Rewrite the health reform forum report from "Whitehouse and Gilfillan" to "rates (New York Times, 5/22).", changing "hospitals" to "medical centers".

# [Quoted passage]
==============================

The federal health reform law already has transformed the way health care is delivered in the U.S., and those changes are likely to remain whether or not the U.S. Supreme Court strikes down the overhaul, a top Obama administration official and a Senate Democrat said during a health care forum on Tuesday, the New York Times reports (Pear, New York Times, 5/22).
The forum -- which was sponsored by the Center for American Progress and focused on strategies to deliver better care at lower costs -- included Sen. Sheldon Whitehouse (D-R.I.) and Richard Gilfillan, director of the Center for Medicare and Medicaid Innovation at CMS (Clark, Government Executive, 5/22).
Whitehouse said the "delivery system reforms will survive, and we should not be stalling and dawdling because we are anxious about what the court will do." Gilfillan added that he believes the reforms have inspired the marketplace, which "is boiling with new ideas, new opportunities" (New York Times, 5/22).
As an example, Gilfillan said a CMS grant offer to gather ideas for interpreting data on cost savings from bundling payments drew nearly 3,000 applications from private health care providers (Government Executive, 5/22).
Whitehouse and Gilfillan also cited several other examples that have spurred improvements in the care delivery system, such as:
- Coordinating care;
- Rewarding providers who deliver high-quality care;
- Penalizing providers who subject patients to unnecessary risks;
- Setting fixed payments to physicians and hospitals for bundled services;
- Designating a "medical home" with a primary care physician for patients; and
- Setting financial penalties on hospitals with high readmission rates (New York Times, 5/22).

==============================

# [Listed entries]
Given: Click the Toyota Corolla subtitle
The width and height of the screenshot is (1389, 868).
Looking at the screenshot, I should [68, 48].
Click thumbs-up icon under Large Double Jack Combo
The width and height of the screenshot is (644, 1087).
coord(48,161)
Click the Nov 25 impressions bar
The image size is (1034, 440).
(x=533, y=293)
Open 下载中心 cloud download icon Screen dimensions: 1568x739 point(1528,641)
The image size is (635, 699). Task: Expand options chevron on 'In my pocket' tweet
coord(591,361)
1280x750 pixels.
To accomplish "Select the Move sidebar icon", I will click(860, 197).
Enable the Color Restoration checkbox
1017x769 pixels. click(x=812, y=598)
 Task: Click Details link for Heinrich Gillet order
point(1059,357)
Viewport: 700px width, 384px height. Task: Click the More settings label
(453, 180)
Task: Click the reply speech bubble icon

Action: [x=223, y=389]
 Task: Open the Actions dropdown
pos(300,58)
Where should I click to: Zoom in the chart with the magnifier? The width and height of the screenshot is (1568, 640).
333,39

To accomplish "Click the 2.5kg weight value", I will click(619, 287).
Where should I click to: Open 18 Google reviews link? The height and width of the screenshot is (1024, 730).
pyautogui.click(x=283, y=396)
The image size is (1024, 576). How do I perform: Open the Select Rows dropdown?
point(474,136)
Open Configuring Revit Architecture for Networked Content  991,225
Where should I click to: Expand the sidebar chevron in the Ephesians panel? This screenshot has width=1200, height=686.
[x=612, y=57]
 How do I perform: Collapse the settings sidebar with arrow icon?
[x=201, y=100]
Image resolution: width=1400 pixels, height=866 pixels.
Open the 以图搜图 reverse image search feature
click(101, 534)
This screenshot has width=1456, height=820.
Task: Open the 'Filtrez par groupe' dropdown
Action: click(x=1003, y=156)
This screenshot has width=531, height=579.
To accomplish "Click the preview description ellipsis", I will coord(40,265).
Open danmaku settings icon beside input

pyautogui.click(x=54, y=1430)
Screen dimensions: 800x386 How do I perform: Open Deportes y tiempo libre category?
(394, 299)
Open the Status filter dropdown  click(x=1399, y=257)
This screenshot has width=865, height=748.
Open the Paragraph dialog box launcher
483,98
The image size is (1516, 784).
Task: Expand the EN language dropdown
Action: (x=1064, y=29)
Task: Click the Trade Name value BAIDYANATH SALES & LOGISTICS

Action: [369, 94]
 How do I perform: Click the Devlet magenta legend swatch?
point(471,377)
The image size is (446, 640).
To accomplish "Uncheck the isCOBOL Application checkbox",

==============================

# [Task output]
Whitehouse and Gilfillan also cited several other examples that have spurred improvements in the care delivery system, such as:
- Coordinating care;
- Rewarding providers who deliver high-quality care;
- Penalizing providers who subject patients to unnecessary risks;
- Setting fixed payments to physicians and medical centers for bundled services;
- Designating a "medical home" with a primary care physician for patients; and
- Setting financial penalties on medical centers with high readmission rates (New York Times, 5/22).